President Buhari needs no reminder that personal character is at the heart of whether a system of government is run responsibly or recklessly. To stay within the bounds of fair and just remuneration sensitive to prevailing socio-economic conditions is a mark of integrity, which is in serious deficit in our governments; even at a time when many Nigerians are jobless and struggling to eke out a paltry living. Governance must reflect in words and in deeds, a nation in a hurry to develop and to play in the big league. This should begin with the personal integrity of its leaders and anchored upon the transparency, commitment, efficiency and effectiveness of government. Officials should change the current trend of running government business, and return governance to a path of transparency, honor and the service of the common good. If the immediate price they pay for this is loss of pecuniary benefits, so be it. The country surely will be the better for it.

************

How might the passage on integrity in Nigerian governance continue? Write what follows its final sentence.

• _Source data_:
************

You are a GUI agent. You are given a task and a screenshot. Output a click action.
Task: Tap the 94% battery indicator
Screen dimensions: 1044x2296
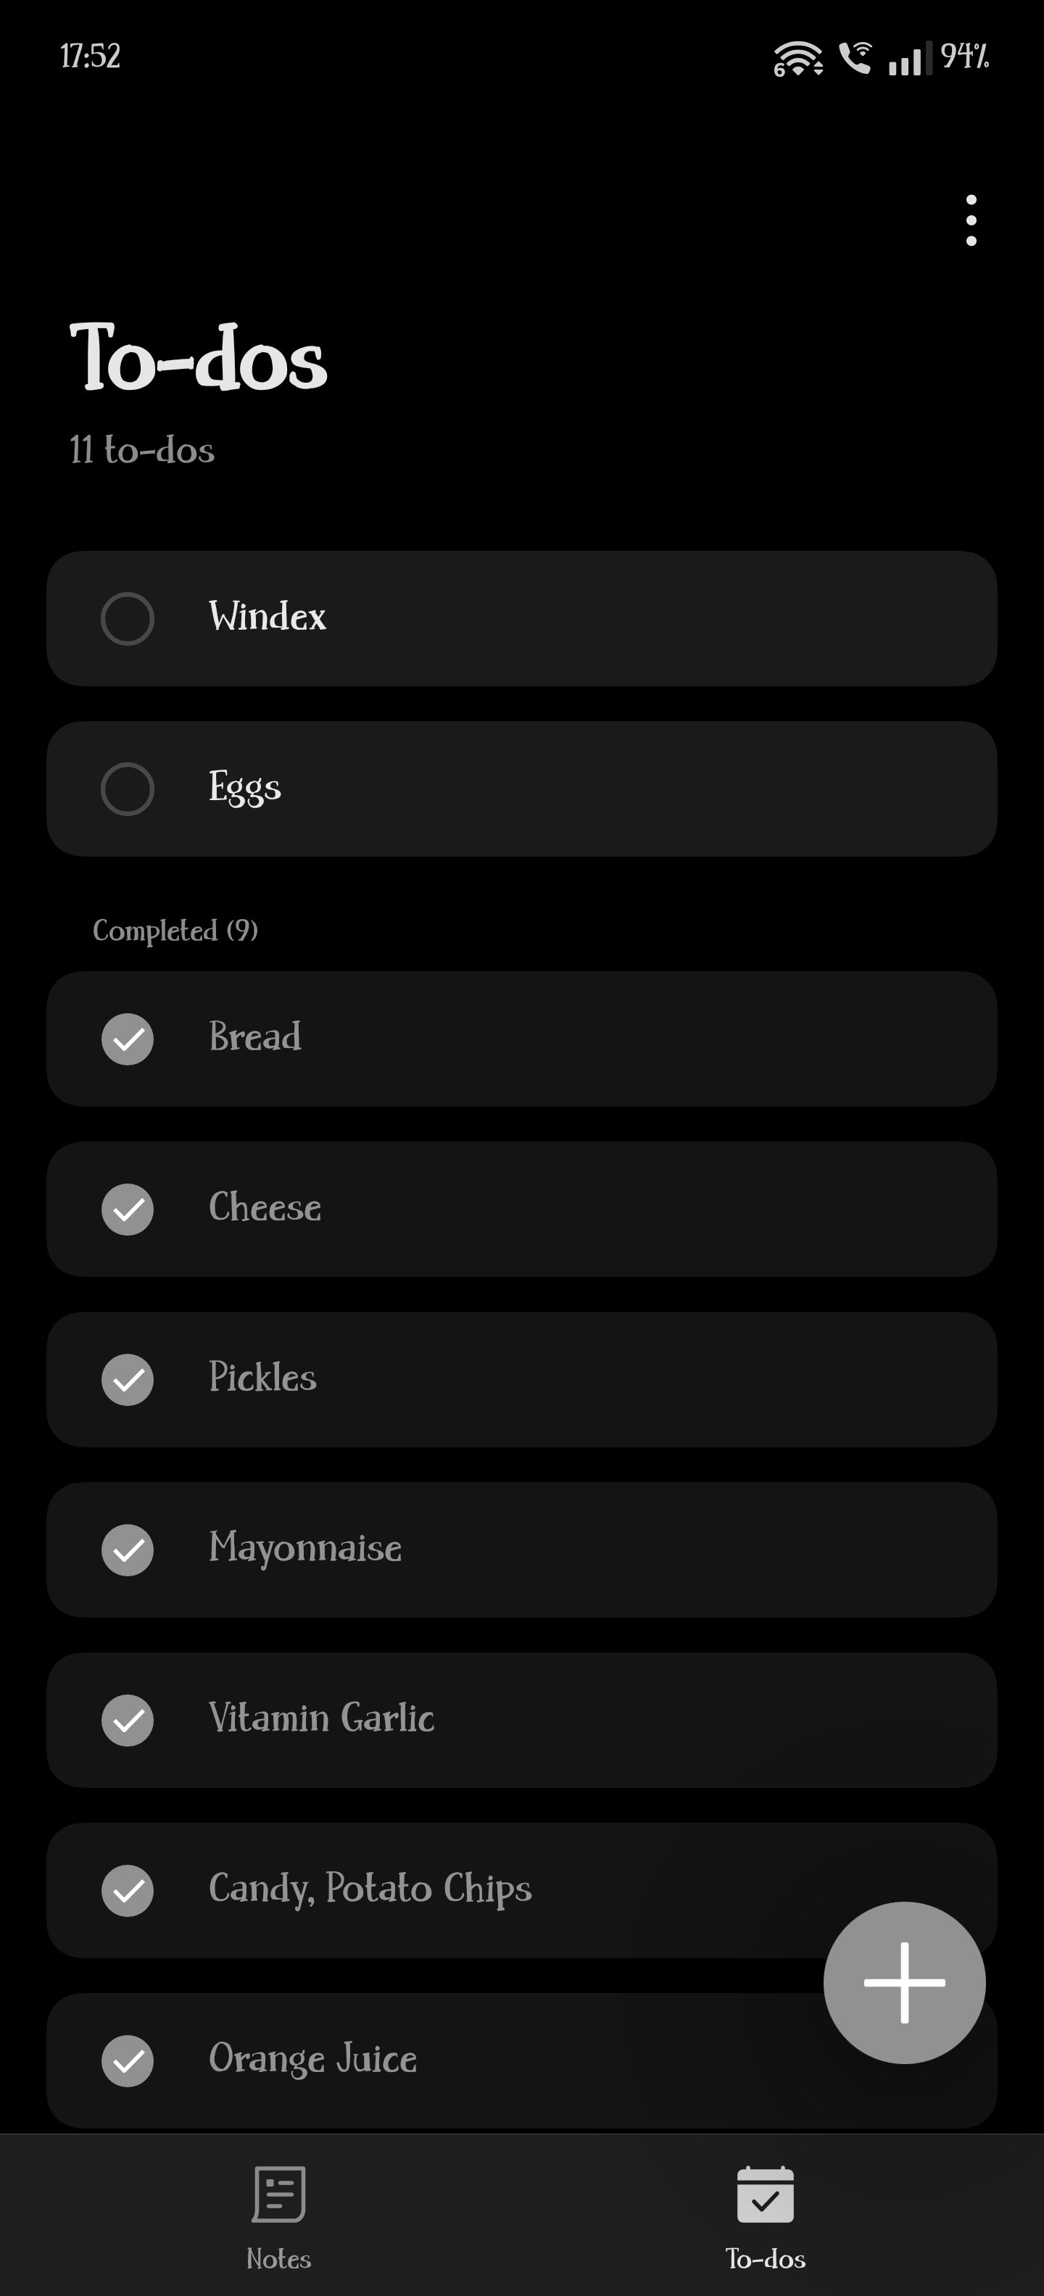tap(965, 56)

************

• _Answer to the exercise_:
In The Spotlight
One of the major news items in circulation has been the scarcity of tomato. Incidentally, Nigeria is (was) the 14th largest producer of tomato in the world and the second largest producer in Africa, after Egypt, but our country hardly produces enough to meet the local demand of about 2.3 million tonnes, and lacks the capacity to ensure an effective storage or value chain processing of what is produced. Out of the 1.8 million tonnes that the country produces annually, 900, 000 tonnes are left to rot and waste. Meanwhile, tomato-processing companies in the country operate below capacity and many of them have had to shut down.
The CEO of Erisco Foods, Lagos, Eric Umeofia laments that tomato processing companies lack access to foreign exchange to enable them buy heat-resistant seedlings and other tools that would help ensure the country’s sufficiency in local production of tomato paste. Similarly, Dangote Tomato Factory recently suspended operations due to the scarcity of tomatoes and the assault on its tomato farms by a tomato leaves destroying moth, known as “tuta absoluta” - a South American native, also known as the Tomato Ebola, because of its Ebola-like characteristics.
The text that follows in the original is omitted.